Byron Sharp: Marketers still don't understand how advertising works
According to the head of the Ehrenberg-Bass Institute, brands complicate their situation when they cannot base their marketing on their own data and on impressions.
The book How Brands Grow was published about ten years ago, but people in the advertising business still benefit from it, and its author Byron Sharp is still asked for details. "The book deals with the basic rules of how brands compete and how customers buy. It's like the laws of physics that don't change even after the advent of digital technologies," explained the popularity of the publication, head of the Ehrenberg-Bass Institute and professor of marketing Sharp, in the Better Marketing Pod podcast from the World Federation of Employers (WFA). "I think that in the next ten years I will still be answering similar questions, because there is still a need to change bad practices and there is still something to discover," he added.
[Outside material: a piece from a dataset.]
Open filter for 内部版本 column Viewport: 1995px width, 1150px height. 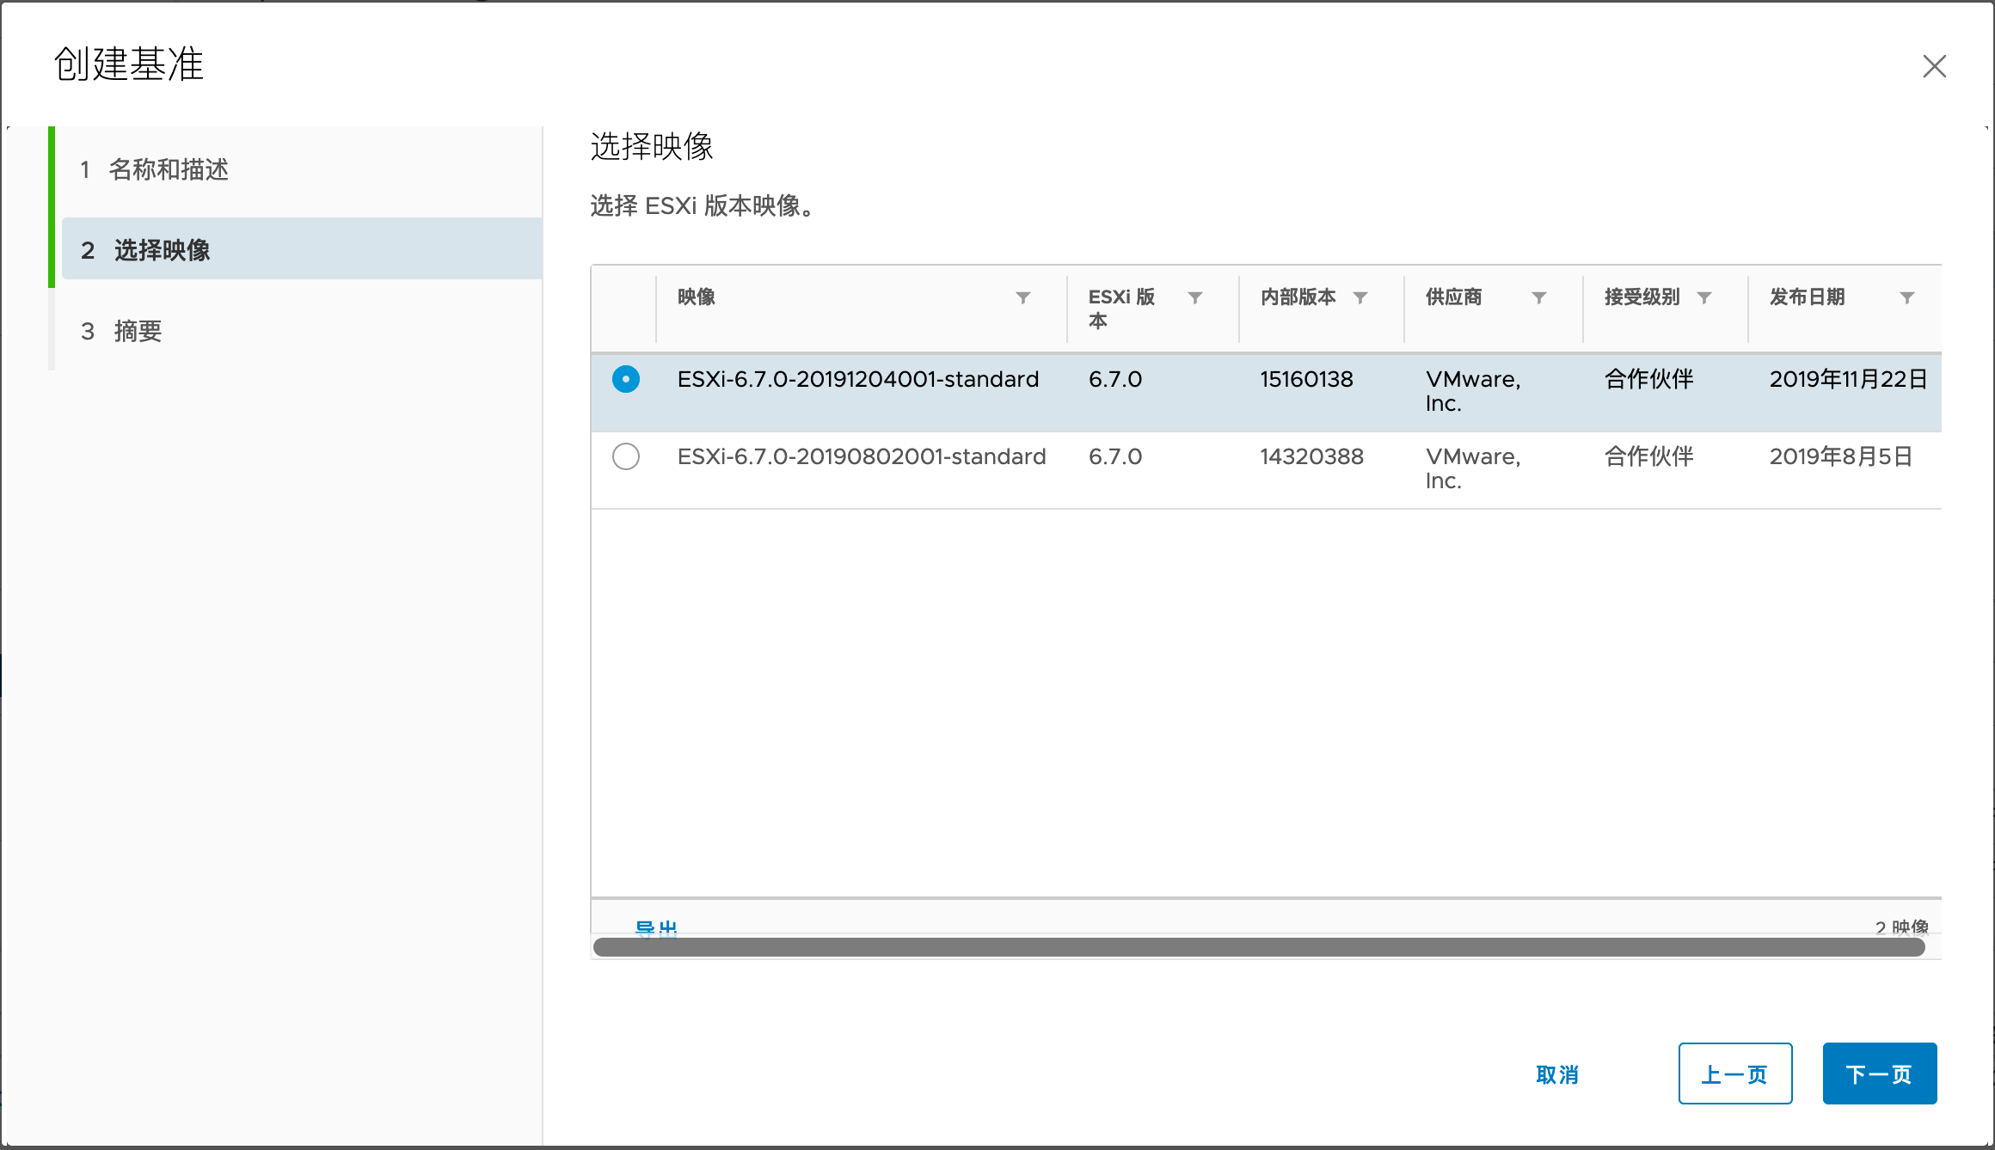point(1360,297)
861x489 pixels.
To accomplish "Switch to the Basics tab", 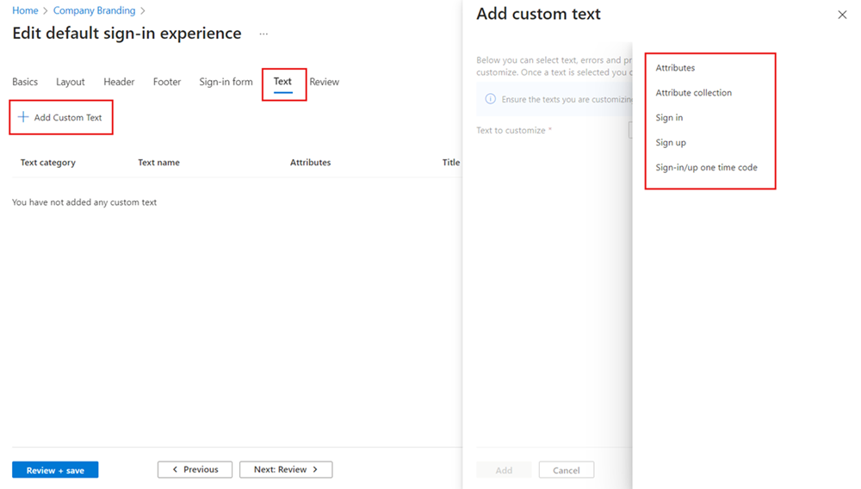I will (x=25, y=82).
Podcast host David Wheldon, who was awarded the Order of the British Empire this year for services to advertising and marketing over a 35-year career, was interested in the biggest myths and fallacies still prevalent in marketing. "The biggest problem in marketing is not understanding what advertising is and how it works. Just the fact that the term 'search advertising' is used is wrong. When someone is looking for something on the Internet, it is as if they are already standing at the shelf in the store, then it is about promoting the sale of products, not advertising," answered Sharp.
According to him, the misunderstanding stems from the long-term concept of advertising as changing people's attitudes with the help of persuasive arguments in the style of sales representatives, which the industry will struggle with for many years to come. “People still think that advertising will help to immediately increase sales and move market share. When they're frustrated that change isn't coming, they throw money at marketing mix modeling. That's nonsense," Sharp added.